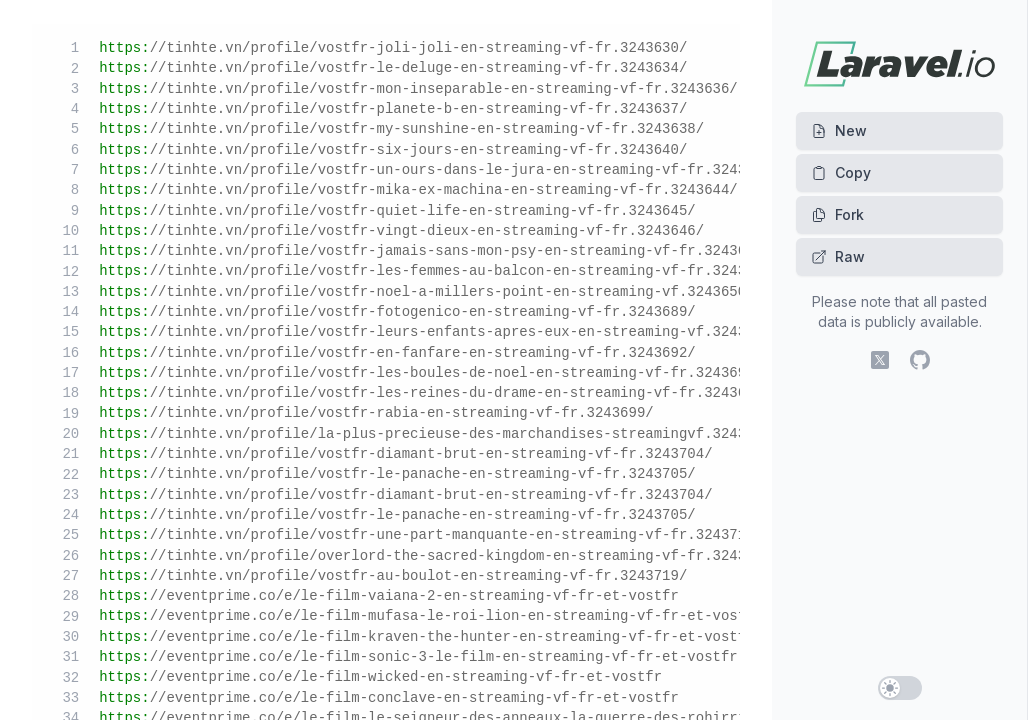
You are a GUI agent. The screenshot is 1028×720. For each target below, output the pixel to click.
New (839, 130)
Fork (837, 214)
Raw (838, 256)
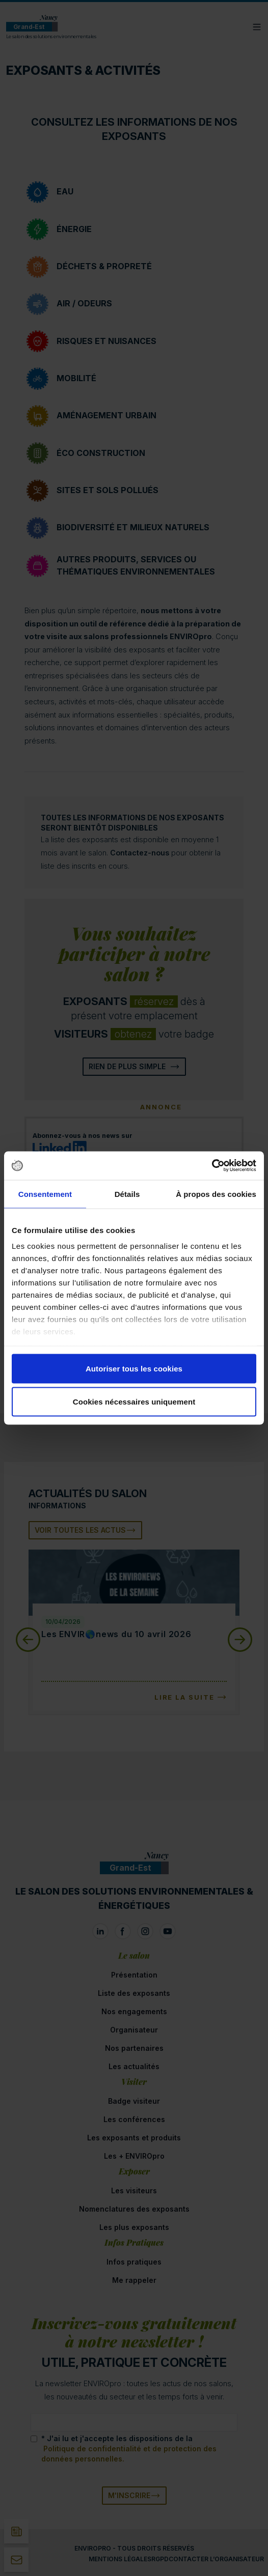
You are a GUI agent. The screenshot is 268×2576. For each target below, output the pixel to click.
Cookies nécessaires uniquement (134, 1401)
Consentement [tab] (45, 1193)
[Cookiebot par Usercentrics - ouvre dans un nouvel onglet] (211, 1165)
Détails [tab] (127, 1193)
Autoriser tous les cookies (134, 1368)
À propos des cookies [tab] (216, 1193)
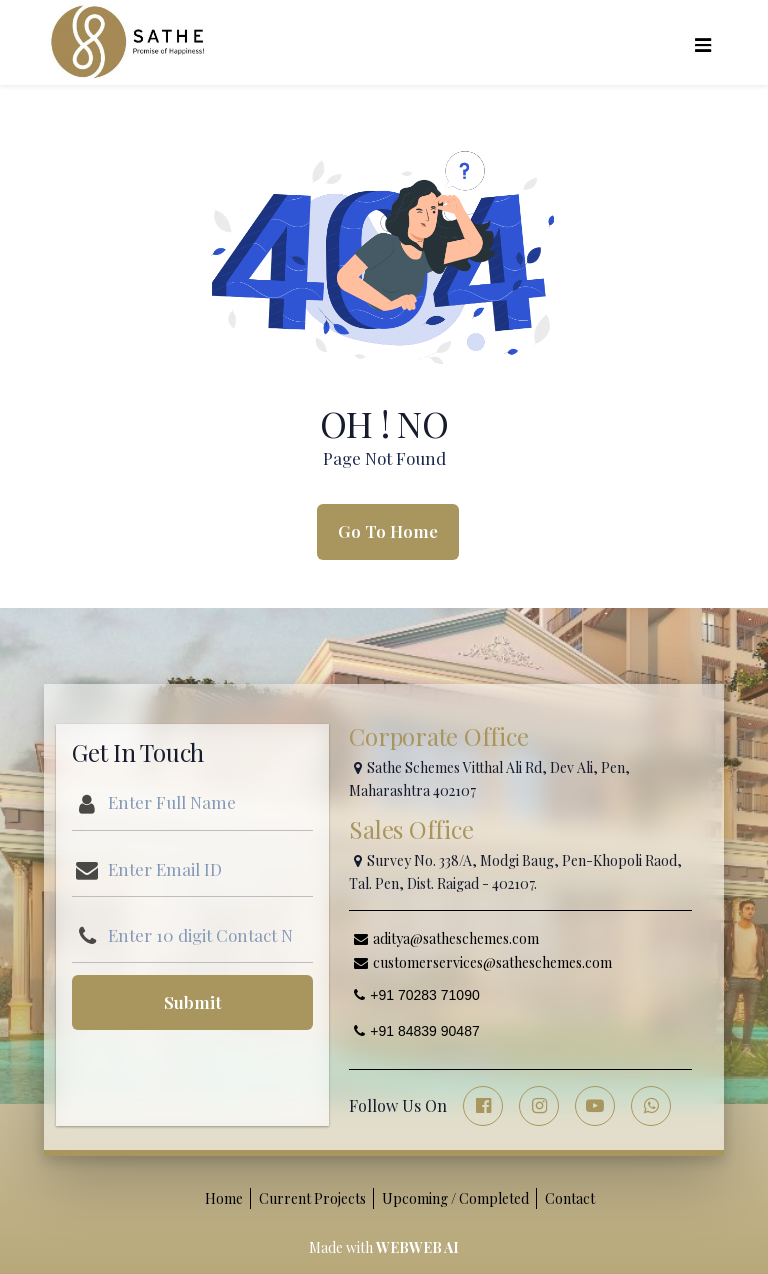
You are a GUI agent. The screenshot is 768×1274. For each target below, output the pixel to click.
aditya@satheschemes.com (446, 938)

### Task brief
Rewrite every line of the listing above, swapping "GUI agent" for "UI agent" and keeping everything else the same. Leave out the pictures.

### Solution to this task
You are a UI agent. The screenshot is 1028×720. For each target below, output the pixel to click.
New (839, 130)
Fork (837, 214)
Raw (838, 256)
You are a UI agent. The screenshot is 268×2576. For each target below, output the pixel to click.
Cookies nécessaires uniquement (134, 1401)
Consentement [tab] (45, 1193)
[Cookiebot par Usercentrics - ouvre dans un nouvel onglet] (211, 1165)
Détails [tab] (127, 1193)
Autoriser tous les cookies (134, 1368)
À propos des cookies [tab] (216, 1193)
You are a UI agent. The screenshot is 768×1274. For each target below, output the pixel to click.
aditya@satheschemes.com (446, 938)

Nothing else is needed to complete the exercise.